The Stories We Long to Tell

Last night, while sitting at the very pizza place that I wrote about here a few months ago, I read a story about a treasure ship that’s supposedly lost somewhere in the California desert. I chowed down on pizza after a long day spent in the Ozarks while Hank watched me through the windshield of my car and the front window of the restaurant, feeling quite sublime about the fact that I was back in Heber Springs some five months later after simply deciding I wanted to be here.

The author of the lost treasure piece quoted Joan Didion (who, you may or may not know, is my absolute favorite writer of all time ever), which made me happy. He then proceeded to misinterpret her meaning, but in a way that still resonated profoundly with me. “We tell ourselves stories in order to live,” she writes in The White Album. Joan is talking more about the phenomenon of creating a mythology behind the unexplainable, but it works equally well in the context of the treasure hunt, where Alexander Nazaryan posits, “It may be a story about some masterpiece you’ve been nurturing for years, of selling a tech startup to Google, of raising a family in rural Vermont. It may be about a ship stranded in the desert.”
 
We tell ourselves stories in order to live. Whether explaining the unexplainable or striving to create some future hope to cling to amidst a stagnantly contended present, stories are rather useful. As a writer, I am quite satisfied by this theory. It makes my work feel almost as worthwhile as carpentry or masonry, because we need stories to live just as surely as we need houses.

But I also was slapped in the face by his claim that we cling to stories of attainable dreams the same way we cling to stories of ships stranded in the desert. Not that the ship isn’t real, but it’s certainly harder to find than a life and a story that deeply satisfies our souls.

Of course, stories are a lovely place to live. Books help us escape to distant lands and dream big and learn what’s out there when we’re stuck in trying circumstances. And while not all of them can have—to borrow a term from my corporate copywriting career—an explicit call-to-action, they all plant seeds. And seeds help us to grow roots and grow towards the light. Growing towards the light requires action, which is oftentimes difficult and scary and less comfortable than routine. But gnawing unease accumulates into far more pain than the sharp and quick feeling of breaking the cycle and pulling out the splinters.

I said on Monday that next time I wrote, I’d be in a different city. Moments after posting that piece, I headed home and hurriedly, dutifully packed up my car with random things I thought I might need for a trip to the place that dances in my dreams like sirens over the stern of my own desert ghost ship.
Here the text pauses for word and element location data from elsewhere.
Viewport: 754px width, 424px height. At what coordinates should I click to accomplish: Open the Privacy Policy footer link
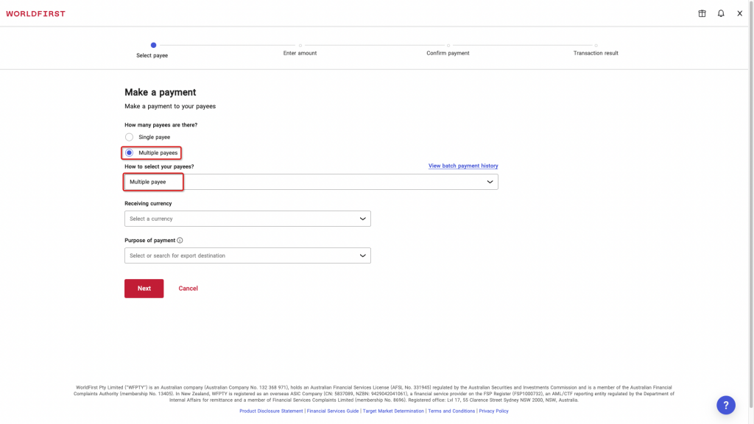pos(493,411)
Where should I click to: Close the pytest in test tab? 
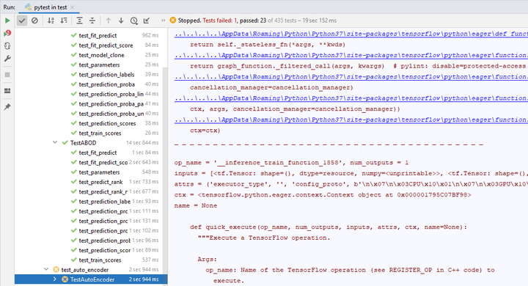[73, 7]
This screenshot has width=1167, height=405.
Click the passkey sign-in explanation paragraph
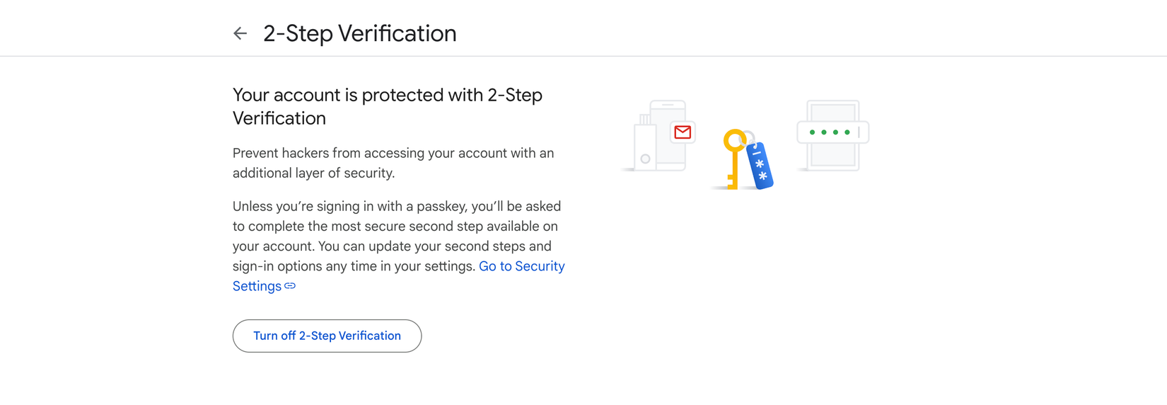click(x=399, y=246)
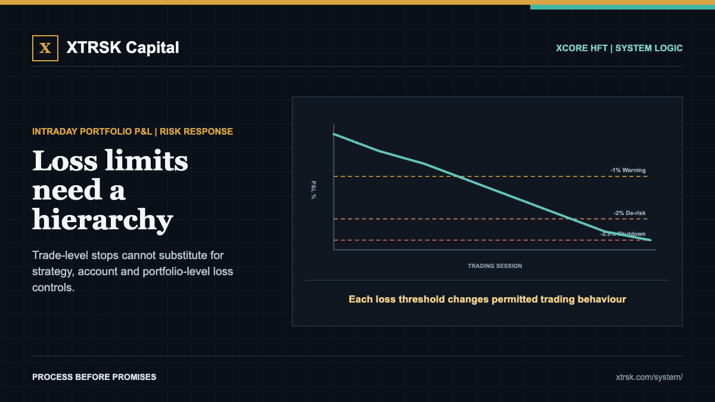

That night, Hank and I walked into a most glorious AirBnB in Fayetteville, Arkansas. Its silence was not daunting or maddening, it was peace and quiet embodied. We woke up early and hit a trail I’d wanted to hike the last two times I visited but never made it out to. Then we walked several miles through town before I finally let Hank nap while I mountain biked an area trail and met two of the friendliest cyclists I’ve ever chanced upon. Every car profusely yielded to me at street crossings, and my friends from Bentonville met me for another hours-long meal filled with great conversation and easy laughs. In short, it was perfect. And all it required was a bit of action and driving and reaching out.

In hindsight, I don’t even remember the effort, but I do remember the simple, blissful feeling of watching Hank blaze the trail ahead of me at Devil’s Den and how nice it was to just hop off my bike and stare out over the Ozarks in their subdued wintry glory. With fewer leaves to muffle sound and obstruct sightlines, woodpeckers working the pines echoed through the hills and distant peaks were visible through the bare branches. The story that I tell myself about the simple, profound bliss of the woods pales in comparison to its dusty, dappled-light reality. There’s no glowing aura or divine trumpets descending from the clouds, but there is the still, quiet knowledge that I’m right where I want and need to be. I don’t want to tell myself a story about the woods while sitting under fluorescent lights in a cubicle somewhere far away from them. We needn’t delude ourselves that our masterpieces are just a few months away, if only we keep biding time.

We simply need to live the same story that we’re telling. This requires patience and hard work, but sometimes it also requires hasty, confident action. My search for a dog dragged on for literally years, but my decision to adopt Hank took a matter of moments. And having him ride shotgun with me and snooze at my feet by the fire while I write this is a dream come true that I couldn’t have written with all the time and paper and coffee in the world. There was nothing preventing me from bringing him into my life than my own foot-dragging and toiling. There’s no telling what other stories aren’t being told because of inertia and brain fog and undue trust in the devils we know. So often, we say, “It’s not that easy.” But more often than we realize, it actually is.